Update .gitignore and add files

2025-07-17 23:13:04 +08:00
commit 39cedd4073
257 changed files with 34603 additions and 0 deletions
--- a/back/blueprints/login.py
+++ b/back/blueprints/login.py
@ -0,0 +1,177 @@
+from flask import Blueprint, request, jsonify, make_response, current_app
+import datetime
+import os
+import logging
+import base64
+import json
+import hashlib
+import hmac
+from cryptography.hazmat.primitives import hashes
+from cryptography.hazmat.primitives.asymmetric import rsa, padding
+from cryptography.hazmat.primitives import serialization
+
+bp = Blueprint('auth', __name__, url_prefix='/auth')

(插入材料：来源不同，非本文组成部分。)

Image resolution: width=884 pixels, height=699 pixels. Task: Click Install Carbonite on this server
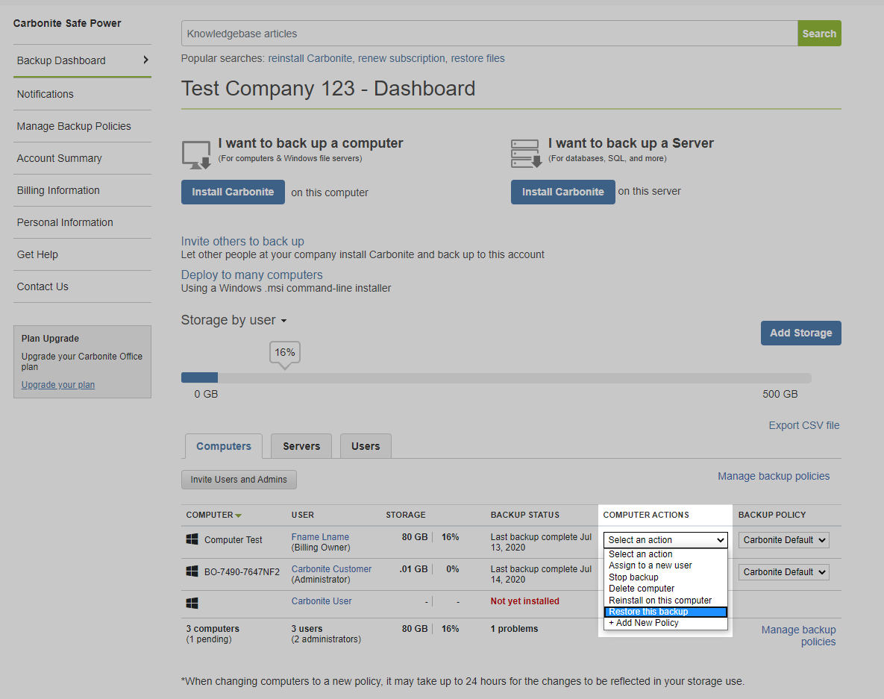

+logger = logging.getLogger(__name__)
+
+
+# 添加 CORS 头
+FRONTEND_ORIGINS = {
+    "http://localhost:8080",
+    "http://127.0.0.1:8080",
+    "http://[::1]:8080",
+    "http://localhost:5173",
+    "http://127.0.0.1:5173",
+    "http://[::1]:5173"
+}
+
+def add_cors_headers(response):
+    origin = request.headers.get('Origin')
+    if origin in FRONTEND_ORIGINS:
+        response.headers['Access-Control-Allow-Origin'] = origin
+        response.headers['Access-Control-Allow-Credentials'] = 'true'
+        response.headers['Access-Control-Allow-Headers'] = 'Content-Type, Authorization'
+        response.headers['Access-Control-Allow-Methods'] = 'GET, POST, OPTIONS'
+    return response
+
+
+
+# 辅助函数：创建JWT令牌
+def create_jwt_token(payload, secret_key, algorithm="HS256", expires_in=7200):
+    # 添加过期时间
+    payload_with_exp = payload.copy()
+    payload_with_exp["exp"] = int((datetime.datetime.utcnow() + datetime.timedelta(seconds=expires_in)).timestamp())
+
+    # JWT头部
+    header = {"alg": algorithm, "typ": "JWT"}
+
+    # 编码头部和载荷
+    encoded_header = base64.urlsafe_b64encode(json.dumps(header).encode('utf-8')).rstrip(b'=').decode('utf-8')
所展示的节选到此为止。